|
From: Manikandan S. <ma...@vt...> - 2015-06-04 06:42:04
|
Yes, both the tables are distributed by 'id'.
On Thu, 2015-06-04 at 12:08 +0530, Ashutosh Bapat wrote:
>
>
> On Thu, Jun 4, 2015 at 6:38 AM, Abbas Butt
> <abb...@en...> wrote:
>
>
> On Wed, Jun 3, 2015 at 5:10 PM, Manikandan Soundarapandian
> <ma...@vt...> wrote:
> Hi Abbas,
>
> I just looked at the planner for the query that am
> running.
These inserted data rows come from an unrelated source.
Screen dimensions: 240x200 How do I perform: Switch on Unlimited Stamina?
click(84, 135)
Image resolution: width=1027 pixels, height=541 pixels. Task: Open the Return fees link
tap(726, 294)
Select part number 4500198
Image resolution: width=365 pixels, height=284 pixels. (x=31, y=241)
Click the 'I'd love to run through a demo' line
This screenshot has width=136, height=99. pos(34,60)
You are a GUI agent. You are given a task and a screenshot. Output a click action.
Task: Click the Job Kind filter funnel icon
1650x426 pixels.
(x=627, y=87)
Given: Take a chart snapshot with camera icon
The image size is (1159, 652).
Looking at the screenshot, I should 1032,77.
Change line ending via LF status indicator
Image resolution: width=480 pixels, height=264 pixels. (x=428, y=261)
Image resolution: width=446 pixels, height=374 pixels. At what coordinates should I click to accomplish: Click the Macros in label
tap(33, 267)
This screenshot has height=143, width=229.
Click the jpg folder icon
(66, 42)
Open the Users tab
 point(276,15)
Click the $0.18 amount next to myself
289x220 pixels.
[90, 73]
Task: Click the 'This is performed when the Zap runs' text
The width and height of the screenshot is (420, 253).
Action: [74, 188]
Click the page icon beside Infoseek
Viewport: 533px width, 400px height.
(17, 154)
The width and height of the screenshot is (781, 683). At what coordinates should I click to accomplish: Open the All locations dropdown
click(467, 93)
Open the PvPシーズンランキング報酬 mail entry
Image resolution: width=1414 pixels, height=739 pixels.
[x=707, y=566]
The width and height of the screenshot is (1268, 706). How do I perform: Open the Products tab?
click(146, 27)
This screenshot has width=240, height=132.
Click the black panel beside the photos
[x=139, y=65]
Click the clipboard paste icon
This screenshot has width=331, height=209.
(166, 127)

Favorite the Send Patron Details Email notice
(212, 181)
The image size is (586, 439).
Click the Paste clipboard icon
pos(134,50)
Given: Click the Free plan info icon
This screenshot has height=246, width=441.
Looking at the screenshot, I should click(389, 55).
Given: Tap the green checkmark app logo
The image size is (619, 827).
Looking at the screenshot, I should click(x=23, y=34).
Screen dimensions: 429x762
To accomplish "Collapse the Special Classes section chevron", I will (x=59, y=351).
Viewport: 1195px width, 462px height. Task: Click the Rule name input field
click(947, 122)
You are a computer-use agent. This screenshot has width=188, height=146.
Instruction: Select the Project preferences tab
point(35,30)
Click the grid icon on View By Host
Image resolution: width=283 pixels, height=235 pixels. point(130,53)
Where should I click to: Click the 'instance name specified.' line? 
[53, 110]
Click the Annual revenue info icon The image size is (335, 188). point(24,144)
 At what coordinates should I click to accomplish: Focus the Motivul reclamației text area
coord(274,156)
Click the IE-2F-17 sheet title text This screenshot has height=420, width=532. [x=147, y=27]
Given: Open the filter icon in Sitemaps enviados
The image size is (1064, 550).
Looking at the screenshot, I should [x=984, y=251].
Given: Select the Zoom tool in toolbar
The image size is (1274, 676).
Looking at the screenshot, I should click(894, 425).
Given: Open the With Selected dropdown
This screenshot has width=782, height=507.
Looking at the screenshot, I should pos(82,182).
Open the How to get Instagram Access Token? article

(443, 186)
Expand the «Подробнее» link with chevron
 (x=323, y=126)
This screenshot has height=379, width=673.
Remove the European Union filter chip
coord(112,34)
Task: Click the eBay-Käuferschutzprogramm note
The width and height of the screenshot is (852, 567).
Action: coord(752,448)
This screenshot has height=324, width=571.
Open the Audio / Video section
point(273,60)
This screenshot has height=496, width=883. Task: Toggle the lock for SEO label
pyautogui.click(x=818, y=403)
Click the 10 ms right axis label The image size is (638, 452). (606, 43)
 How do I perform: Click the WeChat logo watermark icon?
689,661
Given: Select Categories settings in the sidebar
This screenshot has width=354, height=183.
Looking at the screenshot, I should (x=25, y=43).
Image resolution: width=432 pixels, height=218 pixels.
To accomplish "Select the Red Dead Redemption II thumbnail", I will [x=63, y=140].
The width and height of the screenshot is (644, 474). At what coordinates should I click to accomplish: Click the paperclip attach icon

This is the query that am running,
>
> SELECT d.col1 RVALUE, ROUND(COUNT(d.col2)/10) COUNT
> FROM Table1 d, Table2 i WHERE d.id=i.id AND i.time
> BETWEEN TRUNC(CURRENT_DATE-TO_DATE('01 Jan 2000','DD
> Mon YYYY')+1-365) AND TRUNC(CURRENT_DATE-TO_DATE('01
> Jan 2000','DD Mon YYYY')) GROUP BY d.col1 ORDER BY
> d.col1 DESC;
>
> And the query plan for a configuration with 4
> datanodes and 1 coordinator,
>
> GroupAggregate (cost=0.07..0.10 rows=1 width=56)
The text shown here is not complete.